Local-only nginx reverse proxy

networks:
  default:
    name: linuxserver
    external: true
services:
  swag-local:
    restart: unless-stopped
    container_name: swag-local
    environment:
      - UMASK=022
      - TZ=$TZ
      - DOCKER_MODS=linuxserver/mods:swag-auto-reload|linuxserver/mods:nginx-proxy-confs
      - PUID=$PUID
      - PGID=$PGID
    ports:
      - 443:443
      - 80:80
    image: lscr.io/linuxserver/nginx:latest # https://github.com/linuxserver/docker-nginx/releases
    volumes:
      - ./data-swag-local:/config
      - ./data-swag/:/swag-ssl

This is my proxy config (just removed the comments added to the template by linuxserver.io that they add to all SWAG/nginx mod proxy-confs).

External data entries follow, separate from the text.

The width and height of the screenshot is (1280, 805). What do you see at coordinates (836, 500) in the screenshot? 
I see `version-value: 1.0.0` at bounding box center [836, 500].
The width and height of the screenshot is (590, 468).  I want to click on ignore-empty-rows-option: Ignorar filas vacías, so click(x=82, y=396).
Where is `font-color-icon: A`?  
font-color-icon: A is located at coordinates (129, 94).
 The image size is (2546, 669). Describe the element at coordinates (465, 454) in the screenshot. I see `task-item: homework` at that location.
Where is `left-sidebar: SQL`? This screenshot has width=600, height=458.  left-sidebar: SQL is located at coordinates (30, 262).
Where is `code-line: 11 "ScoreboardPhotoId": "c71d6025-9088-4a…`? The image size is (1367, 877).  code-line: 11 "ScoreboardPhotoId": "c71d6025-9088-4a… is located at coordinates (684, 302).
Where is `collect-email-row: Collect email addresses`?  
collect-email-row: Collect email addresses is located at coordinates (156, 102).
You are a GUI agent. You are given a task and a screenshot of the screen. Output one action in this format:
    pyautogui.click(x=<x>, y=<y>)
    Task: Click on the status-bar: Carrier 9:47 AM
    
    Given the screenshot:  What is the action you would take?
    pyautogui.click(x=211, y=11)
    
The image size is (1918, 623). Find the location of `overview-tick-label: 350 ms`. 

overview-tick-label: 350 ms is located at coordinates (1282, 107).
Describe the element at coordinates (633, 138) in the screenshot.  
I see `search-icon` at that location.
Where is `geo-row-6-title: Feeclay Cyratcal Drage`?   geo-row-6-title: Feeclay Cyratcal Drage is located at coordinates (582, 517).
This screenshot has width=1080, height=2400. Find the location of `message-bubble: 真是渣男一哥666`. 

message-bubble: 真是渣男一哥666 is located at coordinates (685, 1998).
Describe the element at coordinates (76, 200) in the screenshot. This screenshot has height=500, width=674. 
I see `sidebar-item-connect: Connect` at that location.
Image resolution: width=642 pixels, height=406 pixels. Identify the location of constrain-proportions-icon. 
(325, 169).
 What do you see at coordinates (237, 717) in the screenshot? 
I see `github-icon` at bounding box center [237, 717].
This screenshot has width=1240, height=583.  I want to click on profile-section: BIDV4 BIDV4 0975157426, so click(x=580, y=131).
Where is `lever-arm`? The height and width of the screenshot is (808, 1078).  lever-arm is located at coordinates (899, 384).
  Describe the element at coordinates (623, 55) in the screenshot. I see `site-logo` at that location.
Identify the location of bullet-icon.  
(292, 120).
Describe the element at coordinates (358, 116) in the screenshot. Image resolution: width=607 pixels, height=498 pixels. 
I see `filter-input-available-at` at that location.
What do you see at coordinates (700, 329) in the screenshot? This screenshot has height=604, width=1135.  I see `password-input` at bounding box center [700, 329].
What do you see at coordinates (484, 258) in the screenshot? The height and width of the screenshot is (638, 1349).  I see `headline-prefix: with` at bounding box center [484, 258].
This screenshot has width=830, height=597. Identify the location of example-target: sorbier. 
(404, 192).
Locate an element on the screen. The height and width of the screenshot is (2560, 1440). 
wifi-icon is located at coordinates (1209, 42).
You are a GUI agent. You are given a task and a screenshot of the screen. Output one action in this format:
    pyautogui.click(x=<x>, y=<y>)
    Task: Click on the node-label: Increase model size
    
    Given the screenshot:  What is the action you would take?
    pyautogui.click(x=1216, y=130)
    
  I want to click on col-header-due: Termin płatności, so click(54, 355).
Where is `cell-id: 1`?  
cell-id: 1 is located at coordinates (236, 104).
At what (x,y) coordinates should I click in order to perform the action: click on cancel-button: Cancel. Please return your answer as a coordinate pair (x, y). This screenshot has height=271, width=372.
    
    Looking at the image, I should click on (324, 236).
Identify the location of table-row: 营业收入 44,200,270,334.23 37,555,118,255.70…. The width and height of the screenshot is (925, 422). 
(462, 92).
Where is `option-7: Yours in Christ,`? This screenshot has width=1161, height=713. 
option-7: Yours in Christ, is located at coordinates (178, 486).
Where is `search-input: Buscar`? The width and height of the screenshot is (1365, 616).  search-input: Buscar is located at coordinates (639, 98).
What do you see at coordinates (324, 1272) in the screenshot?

Current proxy-conf for tubesync

server {
    listen 443 ssl;
    listen [::]:443 ssl;

    http2 on;

    server_name tubesync.*;

    include /config/nginx/ssl.conf;

    client_max_body_size 0;

    location / {

        proxy_next_upstream error timeout invalid_header http_500 http_502 http_503;

        # Proxy Connection Settings
        proxy_buffers 32 4k;
        proxy_connect_timeout 240;
        proxy_headers_hash_bucket_size 128;
        proxy_headers_hash_max_size 1024;
        proxy_http_version 1.1;
        proxy_read_timeout 240;
        proxy_redirect  http://  $scheme://;
        proxy_send_timeout 240;

        # Proxy Cache and Cookie Settings
        proxy_cache_bypass $cookie_session;
        #proxy_cookie_path / "/; Secure"; # enable at your own risk, may break certain apps
        proxy_no_cache $cookie_session;

        # Proxy Header Settings
        proxy_set_header Connection $connection_upgrade;
        proxy_set_header Early-Data $ssl_early_data;
        proxy_set_header Host $host;
        proxy_set_header Upgrade $http_upgrade;
        proxy_set_header X-Forwarded-For $proxy_add_x_forwarded_for;
        proxy_set_header X-Forwarded-Host $host;
        proxy_set_header X-Forwarded-Proto https;
        # proxy_set_header X-Forwarded-Ssl on;
        proxy_set_header X-Real-IP $remote_addr;

        include /config/nginx/resolver.conf;
        set $upstream_app tubesync;
        set $upstream_port 4848;
        set $upstream_proto http;
        proxy_pass $upstream_proto://$upstream_app:$upstream_port;
    }
}
meeb commented 2 months ago

As this seems generally resolved I'll close the issue for now. Free free to create a new issue and reference this one if you still experience this problem.